# New to forum...



## Allen H (Feb 13, 2010)

not the industry. I have worked in haunted attractions for over 24 years, 10 of which were as an actor at year round attractions like Terror on church st., and Skull Kingdom in Orlando FL. 
Currently I live in TX and am Artistic director of SCREAMS Halloween Park. The park has five haunted attractions and several other themed areas.
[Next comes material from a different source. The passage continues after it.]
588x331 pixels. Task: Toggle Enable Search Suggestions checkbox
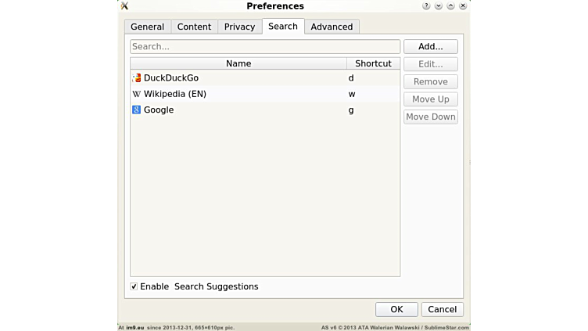tap(134, 286)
Inside the Park is an upcharge attraction which I own called the Trail of Terror.
I produced a haunt house actor training video in 03 and have another one coming out in a few months.
Glad to be a part of the board!
Allen Hopps


----------



## bobzilla (Nov 13, 2008)

Hi and welcome !


----------



## Freak54611 (Aug 2, 2009)

Hello and Welcome tot he Forum, hope to hear alot from someone like you who has worked in haunts for so long


----------



## Frighteners Entertainment (Jan 24, 2006)

welcome Allen!


----------



## IMU (Apr 8, 2009)

Hello and Welcome!


----------



## morbidmike (Sep 11, 2009)

greetings Allen


----------



## fick209 (Aug 31, 2009)

Welcome to the forum!


----------



## sharpobject (May 7, 2008)

Hi and welcome !!!


----------



## RoxyBlue (Oct 6, 2008)

Welcome to the Forum, Allen!


----------



## Haunted Bayou (Feb 16, 2007)

Welcome....


----------



## bourno (Jan 21, 2006)

welcome to the forum.


----------



## spideranne (Jul 17, 2006)

Welcome! Another Texan.


----------



## Phil (Sep 2, 2007)

Hi Allen, it is great to welcome a pro to the forum!


----------



## Merlin (The Quiet One) (Feb 23, 2006)

Welcome.


----------



## smileyface4u23 (Apr 1, 2008)

Hello and welcome!!


----------



## Vlad (Aug 2, 2005)

Welcome


----------



## joker (Sep 25, 2007)

Allen welcome to the forum


----------



## madmomma (Jul 1, 2009)

Welcome Allen! Looking forward to you input.


----------



## scareme (Aug 29, 2006)

Hi and welcome to the forum. Maybe we'll get a chance to meet at a Make n Take sometime.


----------



## Allen H (Feb 13, 2010)

Thanks all for the warm welcome! I certainly will take advantge of any local events that there are.


----------



## ScreamingScarecrow (Oct 1, 2008)

Welcome Aboard! Allen, looking forward to sharing!


----------